Oberlin, Ohio
Visitors to Oberlin College in rural northern Ohio might be surprised by the caliber of architecture that graces its nearly 500-acre campus. While architectural tourists have long flocked to another heartland town—Columbus, Indiana—to see its array of built works by modern masters, fewer are familiar with Oberlin's own extensive collection of buildings by leading architects. Designs range from 19th-century Richardsonian Romanesque gems and Cass Gilbert's numerous early-20th-century campus contributions, to innovative and sometimes controversial buildings by Wallace Harrison, Hugh Stubbins, and Robert Venturi from the 1950s through the '70s. One of the more recent additions is William McDonough's Center for Environmental Studies, considered a leading example of green architecture.
Housing music studios and faculty offices, Bibbins's design was structurally and acoustically advanced for its time. But the 50-year-old building, whose exterior walls lacked vapor barriers and suffered from failing joints and deteriorated window caulking, was in need of an overhaul that included full systems and lighting upgrades. Cleveland-based Westlake Reed Leskosky (WRL), the same architecture and engineering firm that completed the adjacent Kohl Building for the conservatory's programs in jazz, music history, and theory in 2010, is overseeing the Bibbins renovation.
A key aspect of the ongoing project, which includes the replacement of all windows and interior perimeter walls, was the creation of a much-needed recital space. The school's initial plans called for combining two classrooms, but the 10-foot ceilings were not high enough to avoid excessive loudness, realize proper sound distribution, or create reverberation (the persistence of sound after it is produced). WRL, together with Oak Park, Illinois'based acousticians Talaske Sound Thinking, quickly realized they would need to locate the space on the third floor and raise the roof.
The design team grappled with a number of aesthetic and structural issues as a result of cutting open a large section of the roof. “The biggest challenge—and this is true for any existing building—is that you never know what you're going to find in the existing structure,” says Stephanie Banfield, senior structural engineer at WRL. “This building was definitely a structural system I had never seen before.”
The 52-foot-wide, 225-foot-long Bibbins features limited interior columns. Instead, the exterior walls, composed of diamond-shaped precast-concrete panels up to 10½ inches thick, with exposed aggregate, serve as the main vertical load-carrying elements. WRL determined that the best way to insert a pop-up while maintaining the roof diaphragm was to use steel trusses that would not require additional vertical supports. “We didn't want a building trying to do the same thing as Yamasaki,” says WRL principal Jonathan Kurtz. “Steel allowed us to do it in a light way that was a counterpoint to the rugged three-dimensional structure.”
Just as Yamasaki's structural system determined the aesthetics of the building, so did the truss within the 24-foot-high, 1,300-square-foot recital space located at the west end of Bibbins. Wood dowels, 5/8 inch in diameter and spaced between 1¼ and 1½ inches apart, were arranged to visually reinforce the diagonals of the trusses. The composition creates a delicate veil on the interior that lets in filtered sunlight during the day through the new clerestory's insulated glazing units. After dark, the transparent box becomes a lantern, with the area below in use at all hours of the night, as both an informal rehearsal area and a recording room.
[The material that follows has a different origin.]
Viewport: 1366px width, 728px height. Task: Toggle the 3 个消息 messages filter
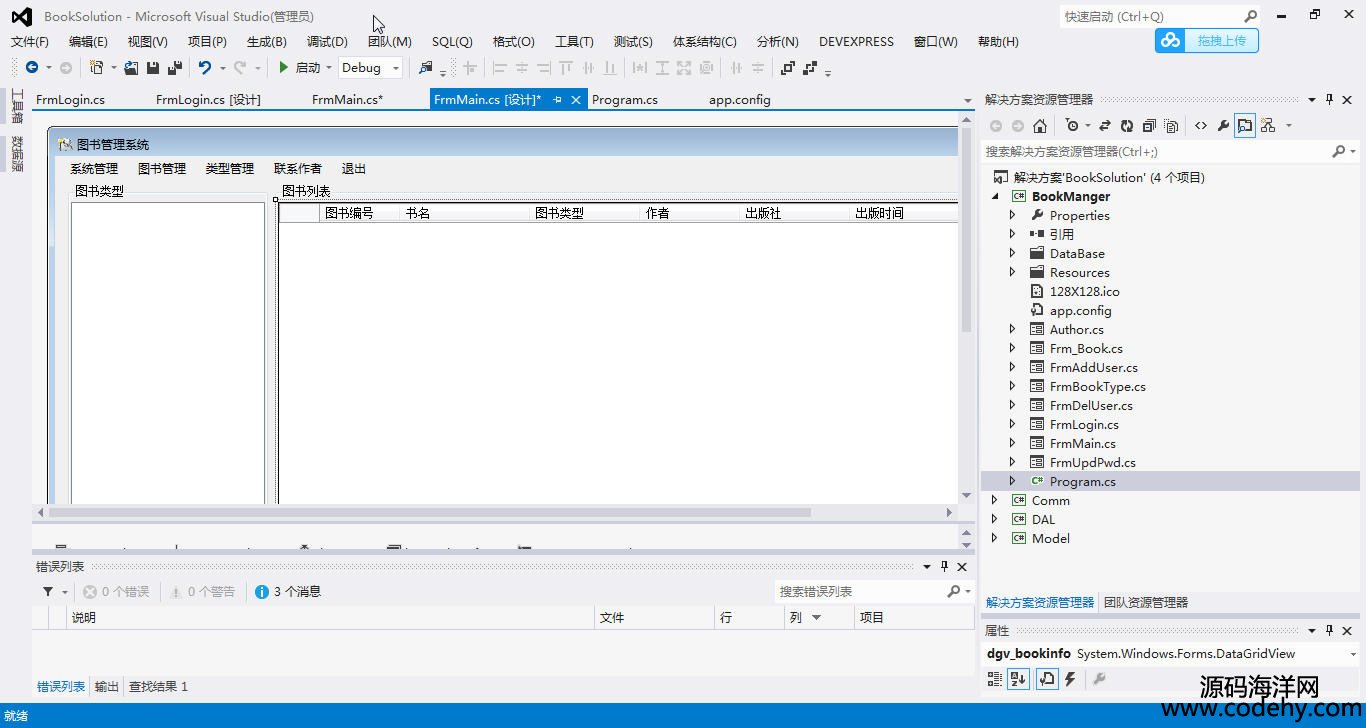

The maple dowels, however, were not ideal from an acoustic standpoint. In WLR's initial design, these elements were all the same length, which would have caused them to resonate and absorb sound at the same pitch. In extreme cases, this phenomenon would color the sound. “By introducing vertical elements between the diagonals, we basically took dozens of dowels that were the same length and made them different lengths,” says acoustician Rick Talaske. “It avoided a pitch-selective sound absorption and keeps the timbre of instrumental sound natural.”
Elsewhere in the room, sound absorptive and sound diffusive materials—the former to control reverberation and the latter to spread sound out in many directions and produce a pleasant timbre—were integrated behind sound-“transparent” perforated metal panels. Elsewhere in the building, there were a number of good acoustic solutions implemented as part of Yamasaki's original design. Most notably, resiliently supported concrete floor slabs in most of the faculty studios and other sensitive rooms avoid sound transfer vertically and horizontally. “While acoustically isolated construction is standard now, many music buildings of this era were not built that way,” Talaske explains. “Bibbins is exceptional in that regard.”
A rigid connection of the exterior wall and the window frame to the interior construction could cause sound transfer, or flanking, between rooms. To avoid that, new windows are now being resiliently mounted throughout Bibbins. The new interior wall system is similarly isolated from the exterior concrete walls, something that was not included in Yamasaki's design.
Those types of shortcomings add to the complexity of accommodating today's performance standards within a '60s building. While not grand, WRL's intervention succeeds in sensitively inserting contemporary infrastructure into an iconic envelope.